*What you have to do:* Please return the full listing below without altering anything.
BEGIN
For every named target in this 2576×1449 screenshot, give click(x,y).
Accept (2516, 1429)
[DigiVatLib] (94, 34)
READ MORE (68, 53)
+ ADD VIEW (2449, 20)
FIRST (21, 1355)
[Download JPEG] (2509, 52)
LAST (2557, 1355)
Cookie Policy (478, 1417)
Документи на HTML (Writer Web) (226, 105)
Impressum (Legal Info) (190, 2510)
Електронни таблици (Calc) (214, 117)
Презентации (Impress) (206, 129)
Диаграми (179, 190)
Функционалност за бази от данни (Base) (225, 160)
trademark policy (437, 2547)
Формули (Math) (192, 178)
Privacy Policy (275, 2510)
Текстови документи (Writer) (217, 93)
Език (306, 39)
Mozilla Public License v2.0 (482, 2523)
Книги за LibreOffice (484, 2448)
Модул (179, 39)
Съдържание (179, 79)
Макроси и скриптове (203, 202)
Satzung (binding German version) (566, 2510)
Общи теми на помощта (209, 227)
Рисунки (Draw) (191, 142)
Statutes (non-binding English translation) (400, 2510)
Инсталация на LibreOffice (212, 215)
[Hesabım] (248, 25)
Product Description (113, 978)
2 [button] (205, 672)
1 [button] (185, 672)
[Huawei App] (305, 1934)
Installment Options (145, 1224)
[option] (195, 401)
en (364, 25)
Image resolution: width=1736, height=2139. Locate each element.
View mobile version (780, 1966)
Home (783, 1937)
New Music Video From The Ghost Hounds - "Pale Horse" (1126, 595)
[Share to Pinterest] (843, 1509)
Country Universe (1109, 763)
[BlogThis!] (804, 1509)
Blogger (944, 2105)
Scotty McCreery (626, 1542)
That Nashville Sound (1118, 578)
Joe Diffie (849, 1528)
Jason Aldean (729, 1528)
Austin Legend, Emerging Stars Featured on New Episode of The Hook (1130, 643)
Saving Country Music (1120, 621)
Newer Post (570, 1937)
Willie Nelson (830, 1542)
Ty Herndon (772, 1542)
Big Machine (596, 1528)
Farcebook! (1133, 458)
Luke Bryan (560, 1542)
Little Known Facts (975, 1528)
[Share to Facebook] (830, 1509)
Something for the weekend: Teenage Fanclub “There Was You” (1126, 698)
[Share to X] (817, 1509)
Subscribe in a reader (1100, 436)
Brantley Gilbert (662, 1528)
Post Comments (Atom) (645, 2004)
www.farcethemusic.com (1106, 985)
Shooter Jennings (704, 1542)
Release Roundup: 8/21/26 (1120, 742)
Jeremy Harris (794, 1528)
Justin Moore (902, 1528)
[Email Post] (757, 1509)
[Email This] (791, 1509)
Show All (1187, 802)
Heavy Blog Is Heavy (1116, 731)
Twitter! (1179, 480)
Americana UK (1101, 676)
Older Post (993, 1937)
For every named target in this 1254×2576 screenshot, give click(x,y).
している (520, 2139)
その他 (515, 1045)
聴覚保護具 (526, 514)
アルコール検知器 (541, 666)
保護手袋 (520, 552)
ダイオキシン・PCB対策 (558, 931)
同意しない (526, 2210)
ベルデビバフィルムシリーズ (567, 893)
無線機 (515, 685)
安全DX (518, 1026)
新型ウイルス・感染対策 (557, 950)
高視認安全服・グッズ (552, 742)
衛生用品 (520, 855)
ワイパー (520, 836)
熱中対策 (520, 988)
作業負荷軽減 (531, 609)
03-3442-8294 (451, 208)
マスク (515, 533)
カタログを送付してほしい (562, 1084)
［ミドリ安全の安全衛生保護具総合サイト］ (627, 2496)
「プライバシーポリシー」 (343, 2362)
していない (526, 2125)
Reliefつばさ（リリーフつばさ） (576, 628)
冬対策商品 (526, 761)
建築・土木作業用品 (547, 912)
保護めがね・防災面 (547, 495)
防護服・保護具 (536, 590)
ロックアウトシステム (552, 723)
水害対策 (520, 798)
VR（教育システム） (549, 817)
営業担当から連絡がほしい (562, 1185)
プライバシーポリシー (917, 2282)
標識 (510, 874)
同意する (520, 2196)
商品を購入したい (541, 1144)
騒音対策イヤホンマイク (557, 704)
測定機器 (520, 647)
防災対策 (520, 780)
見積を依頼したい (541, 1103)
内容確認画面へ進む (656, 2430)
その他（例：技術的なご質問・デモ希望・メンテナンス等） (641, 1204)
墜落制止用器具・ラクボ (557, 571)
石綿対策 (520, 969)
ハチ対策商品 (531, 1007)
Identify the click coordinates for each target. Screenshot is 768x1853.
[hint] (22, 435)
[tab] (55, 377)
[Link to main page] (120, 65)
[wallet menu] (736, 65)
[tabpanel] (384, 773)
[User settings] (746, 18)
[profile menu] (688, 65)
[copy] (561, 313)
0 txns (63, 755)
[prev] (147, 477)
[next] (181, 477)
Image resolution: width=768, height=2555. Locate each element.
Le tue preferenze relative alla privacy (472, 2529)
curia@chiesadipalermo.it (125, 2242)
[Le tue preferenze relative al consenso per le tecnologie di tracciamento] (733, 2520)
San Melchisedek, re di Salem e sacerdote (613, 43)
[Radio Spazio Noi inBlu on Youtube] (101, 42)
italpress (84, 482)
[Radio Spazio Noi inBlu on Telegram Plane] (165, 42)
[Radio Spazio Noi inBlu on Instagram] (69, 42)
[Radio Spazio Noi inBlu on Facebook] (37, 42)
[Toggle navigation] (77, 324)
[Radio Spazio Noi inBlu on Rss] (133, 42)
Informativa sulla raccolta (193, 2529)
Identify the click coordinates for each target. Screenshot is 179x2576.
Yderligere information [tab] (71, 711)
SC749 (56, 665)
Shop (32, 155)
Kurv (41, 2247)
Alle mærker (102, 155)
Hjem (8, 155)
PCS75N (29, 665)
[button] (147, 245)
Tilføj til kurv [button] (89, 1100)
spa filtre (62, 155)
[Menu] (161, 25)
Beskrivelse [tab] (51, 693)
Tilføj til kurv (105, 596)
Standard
END
*Answer to the problem:*
For every named target in this 2576×1449 screenshot, give click(x,y).
Accept (2516, 1429)
[DigiVatLib] (94, 34)
READ MORE (68, 53)
+ ADD VIEW (2449, 20)
FIRST (21, 1355)
[Download JPEG] (2509, 52)
LAST (2557, 1355)
Cookie Policy (478, 1417)
Документи на HTML (Writer Web) (226, 105)
Impressum (Legal Info) (190, 2510)
Електронни таблици (Calc) (214, 117)
Презентации (Impress) (206, 129)
Диаграми (179, 190)
Функционалност за бази от данни (Base) (225, 160)
trademark policy (437, 2547)
Формули (Math) (192, 178)
Privacy Policy (275, 2510)
Текстови документи (Writer) (217, 93)
Език (306, 39)
Mozilla Public License v2.0 (482, 2523)
Книги за LibreOffice (484, 2448)
Модул (179, 39)
Съдържание (179, 79)
Макроси и скриптове (203, 202)
Satzung (binding German version) (566, 2510)
Общи теми на помощта (209, 227)
Рисунки (Draw) (191, 142)
Statutes (non-binding English translation) (400, 2510)
Инсталация на LibreOffice (212, 215)
[Hesabım] (248, 25)
Product Description (113, 978)
2 [button] (205, 672)
1 [button] (185, 672)
[Huawei App] (305, 1934)
Installment Options (145, 1224)
[option] (195, 401)
en (364, 25)
Image resolution: width=1736, height=2139. Locate each element.
View mobile version (780, 1966)
Home (783, 1937)
New Music Video From The Ghost Hounds - "Pale Horse" (1126, 595)
[Share to Pinterest] (843, 1509)
Country Universe (1109, 763)
[BlogThis!] (804, 1509)
Blogger (944, 2105)
Scotty McCreery (626, 1542)
That Nashville Sound (1118, 578)
Joe Diffie (849, 1528)
Jason Aldean (729, 1528)
Austin Legend, Emerging Stars Featured on New Episode of The Hook (1130, 643)
Saving Country Music (1120, 621)
Newer Post (570, 1937)
Willie Nelson (830, 1542)
Ty Herndon (772, 1542)
Big Machine (596, 1528)
Farcebook! (1133, 458)
Luke Bryan (560, 1542)
Little Known Facts (975, 1528)
[Share to Facebook] (830, 1509)
Something for the weekend: Teenage Fanclub “There Was You” (1126, 698)
[Share to X] (817, 1509)
Subscribe in a reader (1100, 436)
Brantley Gilbert (662, 1528)
Post Comments (Atom) (645, 2004)
www.farcethemusic.com (1106, 985)
Shooter Jennings (704, 1542)
Release Roundup: 8/21/26 (1120, 742)
Jeremy Harris (794, 1528)
Justin Moore (902, 1528)
[Email Post] (757, 1509)
[Email This] (791, 1509)
Show All (1187, 802)
Heavy Blog Is Heavy (1116, 731)
Twitter! (1179, 480)
Americana UK (1101, 676)
Older Post (993, 1937)
For every named target in this 1254×2576 screenshot, give click(x,y).
している (520, 2139)
その他 (515, 1045)
聴覚保護具 (526, 514)
アルコール検知器 (541, 666)
保護手袋 (520, 552)
ダイオキシン・PCB対策 (558, 931)
同意しない (526, 2210)
ベルデビバフィルムシリーズ (567, 893)
無線機 (515, 685)
安全DX (518, 1026)
新型ウイルス・感染対策 (557, 950)
高視認安全服・グッズ (552, 742)
衛生用品 (520, 855)
ワイパー (520, 836)
熱中対策 (520, 988)
作業負荷軽減 (531, 609)
03-3442-8294 (451, 208)
マスク (515, 533)
カタログを送付してほしい (562, 1084)
［ミドリ安全の安全衛生保護具総合サイト］ (627, 2496)
「プライバシーポリシー」 (343, 2362)
していない (526, 2125)
Reliefつばさ（リリーフつばさ） (576, 628)
冬対策商品 (526, 761)
建築・土木作業用品 (547, 912)
保護めがね・防災面 (547, 495)
防護服・保護具 (536, 590)
ロックアウトシステム (552, 723)
水害対策 (520, 798)
VR（教育システム） (549, 817)
営業担当から連絡がほしい (562, 1185)
プライバシーポリシー (917, 2282)
標識 (510, 874)
同意する (520, 2196)
商品を購入したい (541, 1144)
騒音対策イヤホンマイク (557, 704)
測定機器 (520, 647)
防災対策 (520, 780)
見積を依頼したい (541, 1103)
内容確認画面へ進む (656, 2430)
その他（例：技術的なご質問・デモ希望・メンテナンス等） (641, 1204)
墜落制止用器具・ラクボ (557, 571)
石綿対策 (520, 969)
ハチ対策商品 (531, 1007)
Identify the click coordinates for each target. Screenshot is 768x1853.
[hint] (22, 435)
[tab] (55, 377)
[Link to main page] (120, 65)
[wallet menu] (736, 65)
[tabpanel] (384, 773)
[User settings] (746, 18)
[profile menu] (688, 65)
[copy] (561, 313)
0 txns (63, 755)
[prev] (147, 477)
[next] (181, 477)
Image resolution: width=768, height=2555. Locate each element.
Le tue preferenze relative alla privacy (472, 2529)
curia@chiesadipalermo.it (125, 2242)
[Le tue preferenze relative al consenso per le tecnologie di tracciamento] (733, 2520)
San Melchisedek, re di Salem e sacerdote (613, 43)
[Radio Spazio Noi inBlu on Youtube] (101, 42)
italpress (84, 482)
[Radio Spazio Noi inBlu on Telegram Plane] (165, 42)
[Radio Spazio Noi inBlu on Instagram] (69, 42)
[Radio Spazio Noi inBlu on Facebook] (37, 42)
[Toggle navigation] (77, 324)
[Radio Spazio Noi inBlu on Rss] (133, 42)
Informativa sulla raccolta (193, 2529)
Identify the click coordinates for each target. Screenshot is 179x2576.
Yderligere information [tab] (71, 711)
SC749 (56, 665)
Shop (32, 155)
Kurv (41, 2247)
Alle mærker (102, 155)
Hjem (8, 155)
PCS75N (29, 665)
[button] (147, 245)
Tilføj til kurv [button] (89, 1100)
spa filtre (62, 155)
[Menu] (161, 25)
Beskrivelse [tab] (51, 693)
Tilføj til kurv (105, 596)
Standard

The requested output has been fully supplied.